Les sources des attaques sont majoritairement à l’extérieur des frontières. La lutte contre les pirates informatiques est d’autant plus complexe que l’on a souvent affaire à des organisations structurées et compétentes qui lancent leurs attaques à partir l’étranger.  Une grande partie des attaques de phishing (hameçonnage) proviennent par exemple du Nigeria. Bien qu’il soit toujours difficile d’affirmer catégoriquement l’origine des attaques on soupçonne la Chine et la Russie (source Carbon Black) d’en être les responsables les plus importants.  A l’approche des élections européennes on s’inquiète des activités des groupes APT 28 et Sandworm Team (source Fire Eye) proches de la Russie. Ces deux groupes ciblent des organisations gouvernementales et des organismes de presse avec des méthodes de « spear phishing » (harponnage) pour extraire des données en vue de nuire à des candidats ou à des partis politiques.

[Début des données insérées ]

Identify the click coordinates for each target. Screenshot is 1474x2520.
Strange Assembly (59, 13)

La réglementation s’organise et s’harmonise au niveau européen.L’arsenal réglementaire s’est étoffé ces dernières années pour renforcer la confiance dans le numérique et s’adapter à la typologie des entreprises, organisations et institutions. Les opérateurs d’importance vitales (OIV), dont l’activité touche à la sécurité nationale, doivent respecter les règles fixées par certains articles de la loi de programmation militaire (LPM). Les Opérateurs de services essentiels (OSE) concernent d’avantage l’économie du pays et disposent depuis mai 2018 de la directive européenne NIS fortement inspirée de la LPM. Le même mois était publié le règlement européen RGPD qui porte sur la protection des données personnelles et oblige les entreprises à notifier toute violation de données, auprès des autorités de contrôles et des personnes concernées, au maximum 72h après avoir découvert la violation. Auparavant cette notification avait lieu en moyenne 49 jours après la découverte. Un progrès en termes d’information mais l’attaque a pu avoir eu lieu bien avant sans que personne ne s’en soit rendu compte. Pour compléter le paysage réglementaire on peut citer également le règlement européen eIDAS qui traite de l’identification électronique et des services de confiance.

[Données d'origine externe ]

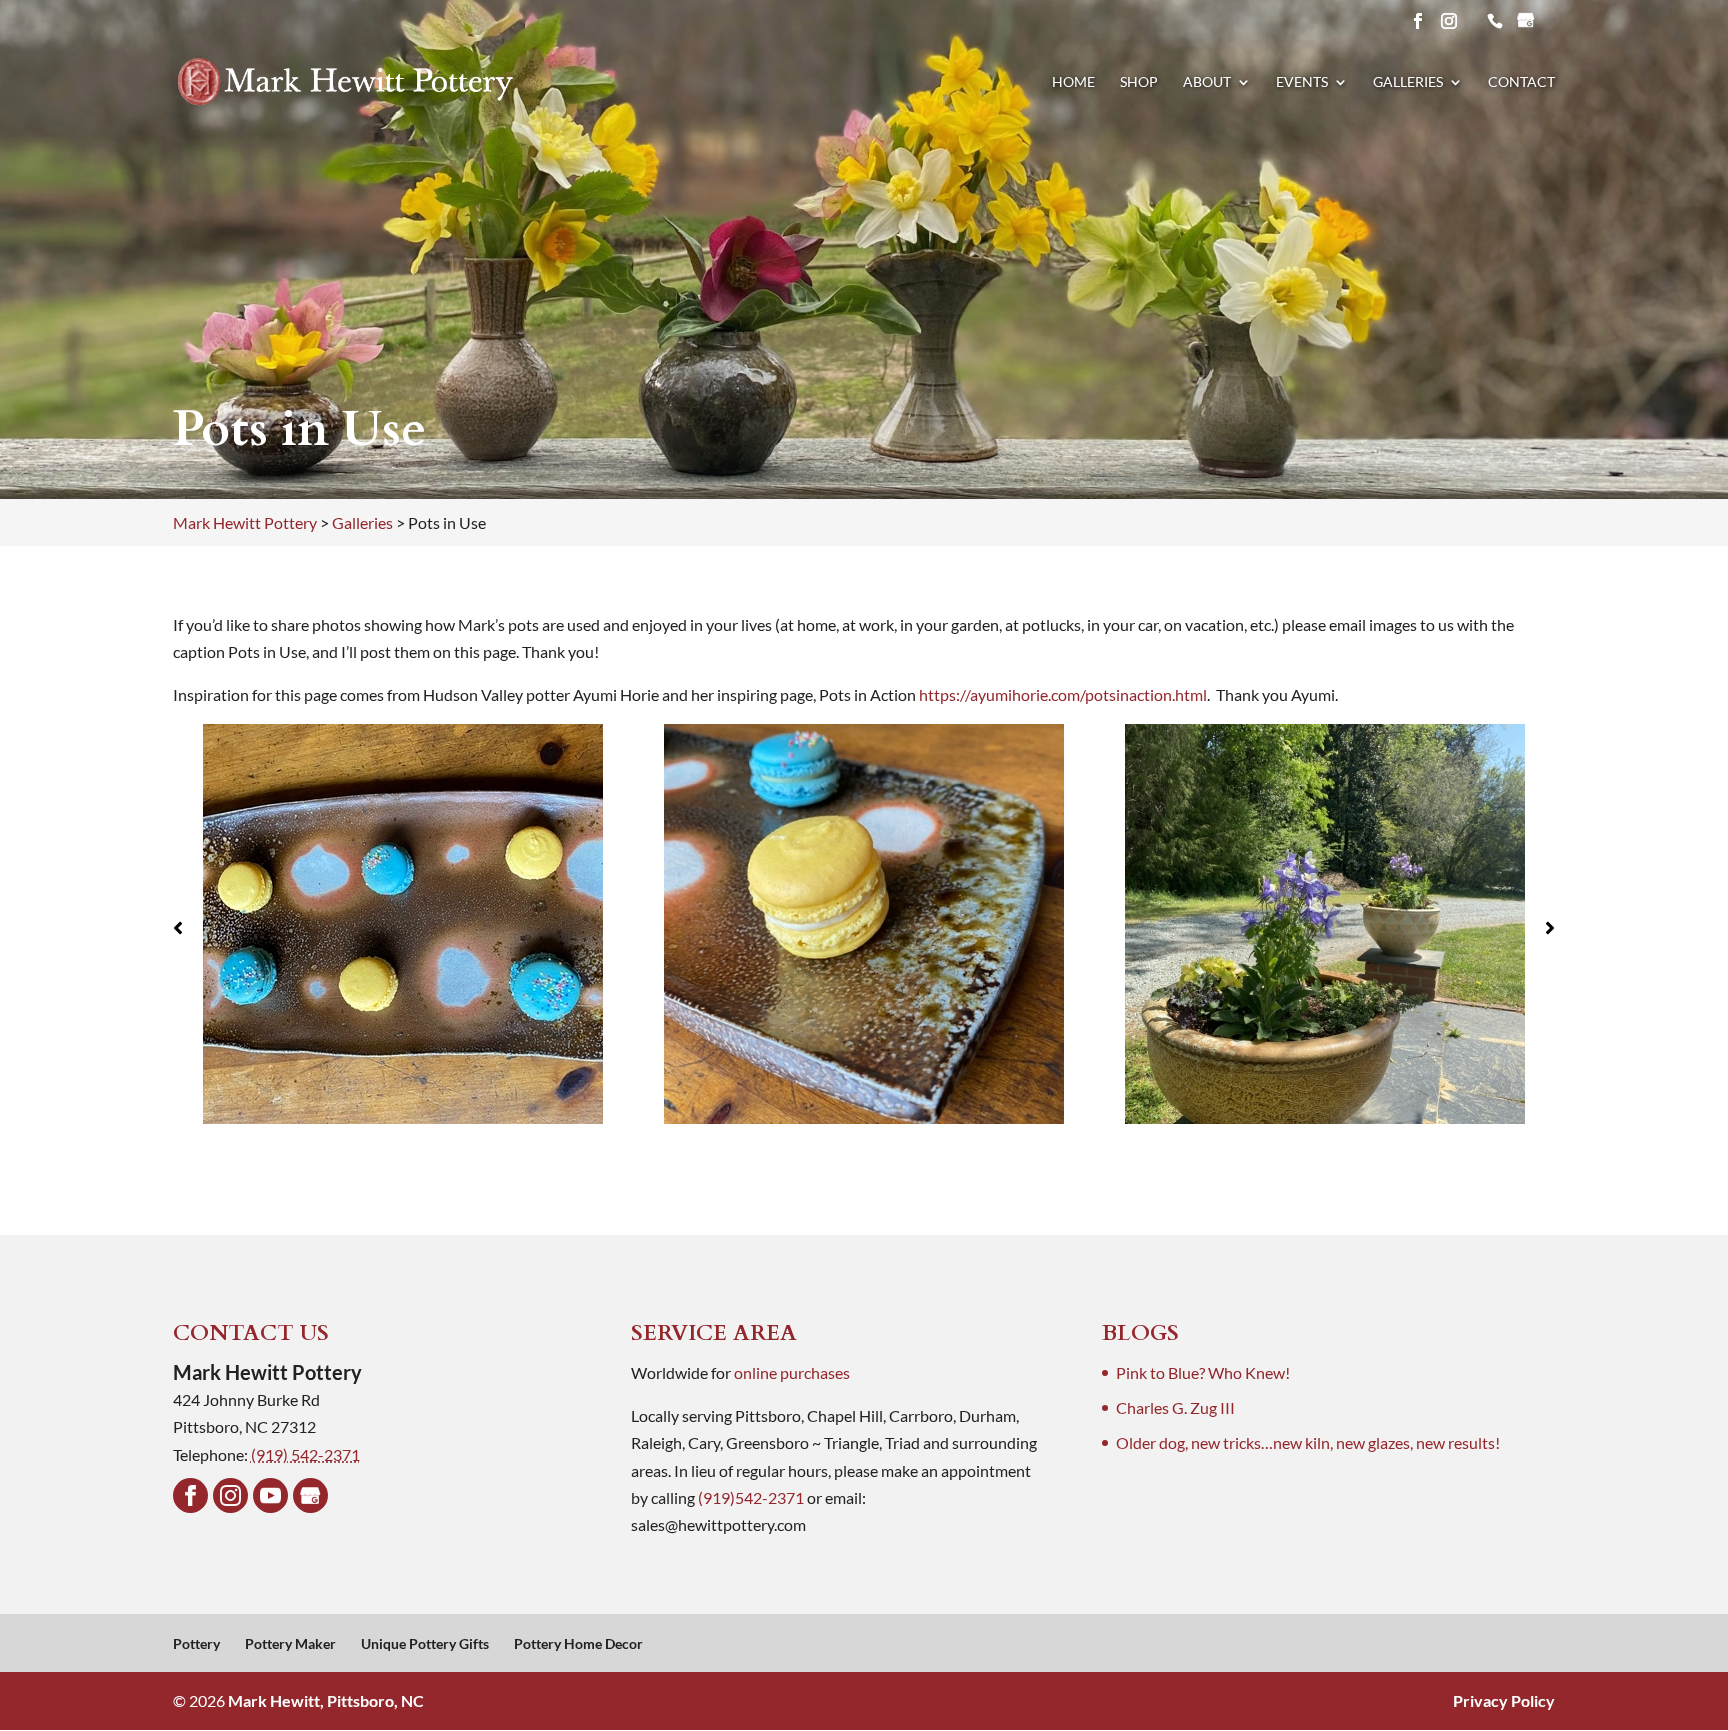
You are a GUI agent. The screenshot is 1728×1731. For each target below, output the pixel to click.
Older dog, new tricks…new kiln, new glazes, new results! (1308, 1442)
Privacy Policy (1504, 1700)
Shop (1139, 82)
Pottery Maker (290, 1643)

La cybersécurité va au-delà de la, protection des données et des actifs d’une entreprise. Il s’agit d’instaurer la confiance. Les solutions de cybersecurité mises en place sont encore trop souvent un empilement de produits. La nature des menaces et leurs sophistications nécessitent non seulement d’investir mais également de reconsidérer les méthodes.